WHAT YOU WILL DO:
Count the lines below that contain the string "each", and give only that number.

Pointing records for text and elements
((
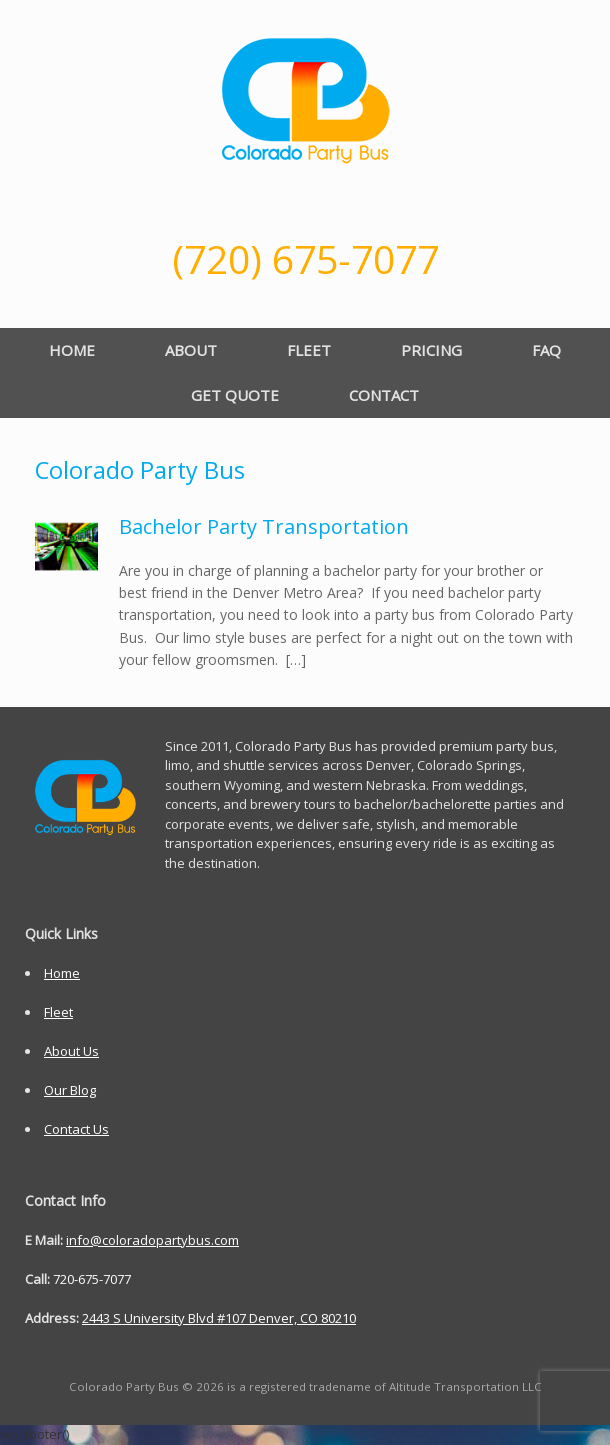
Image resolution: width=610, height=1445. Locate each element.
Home (62, 973)
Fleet (58, 1012)
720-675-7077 (92, 1279)
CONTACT (384, 395)
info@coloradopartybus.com (152, 1240)
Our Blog (70, 1090)
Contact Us (76, 1129)
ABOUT (191, 350)
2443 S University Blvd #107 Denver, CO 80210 (219, 1318)
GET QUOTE (235, 395)
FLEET (309, 350)
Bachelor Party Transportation (264, 526)
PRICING (431, 350)
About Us (71, 1051)
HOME (72, 350)
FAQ (546, 350)
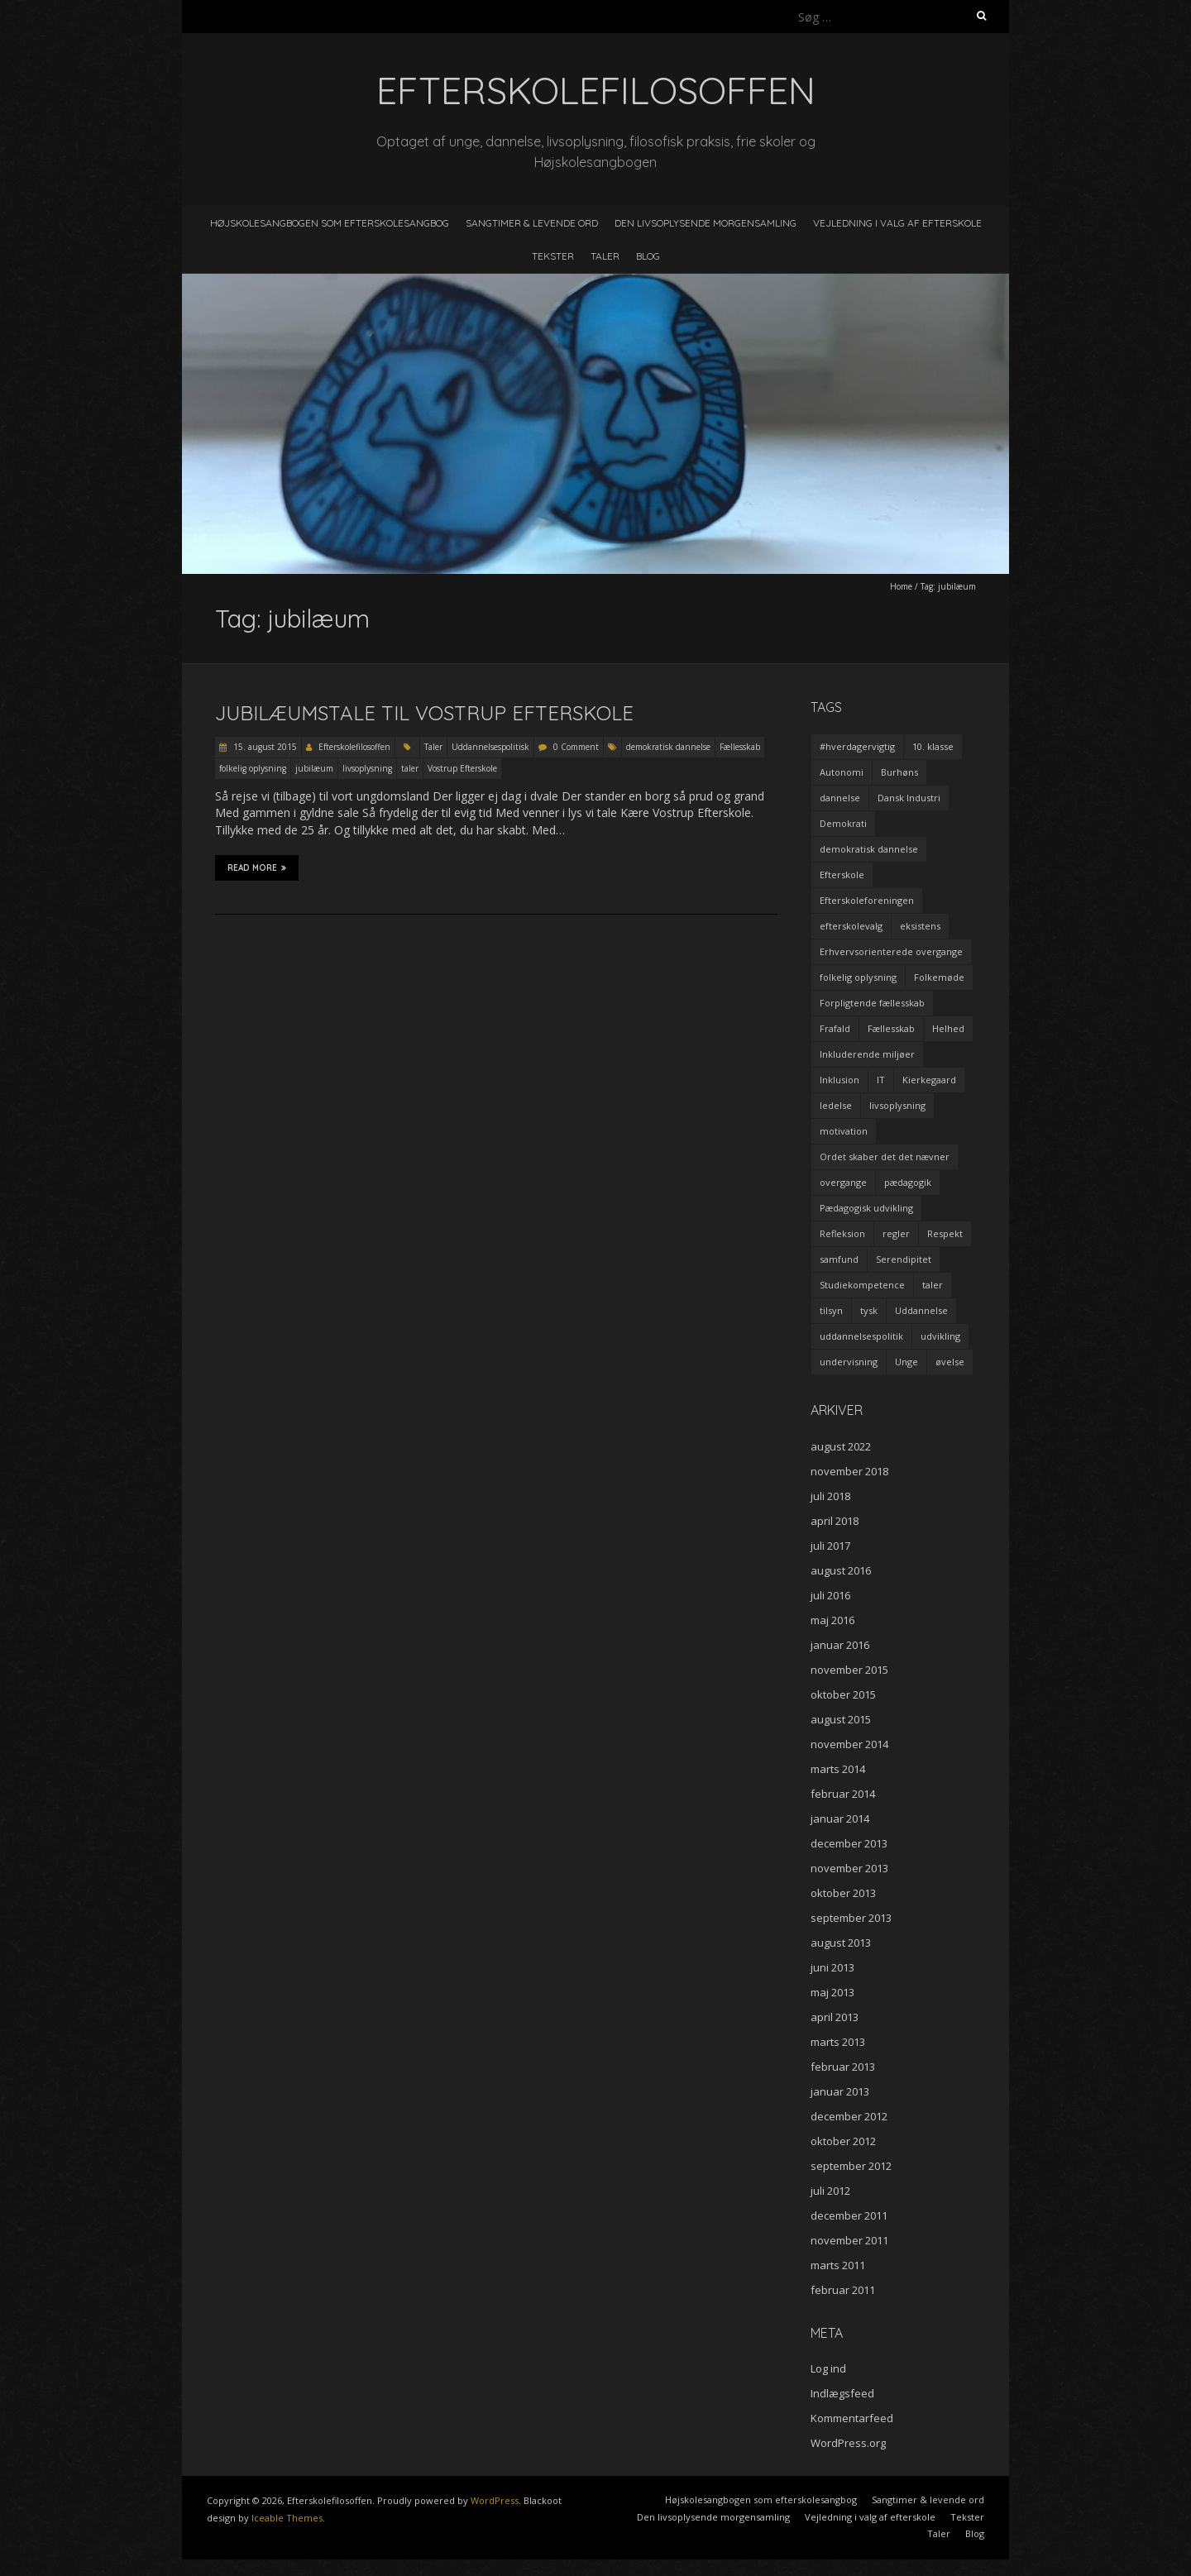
))
FINAL RESULT:
1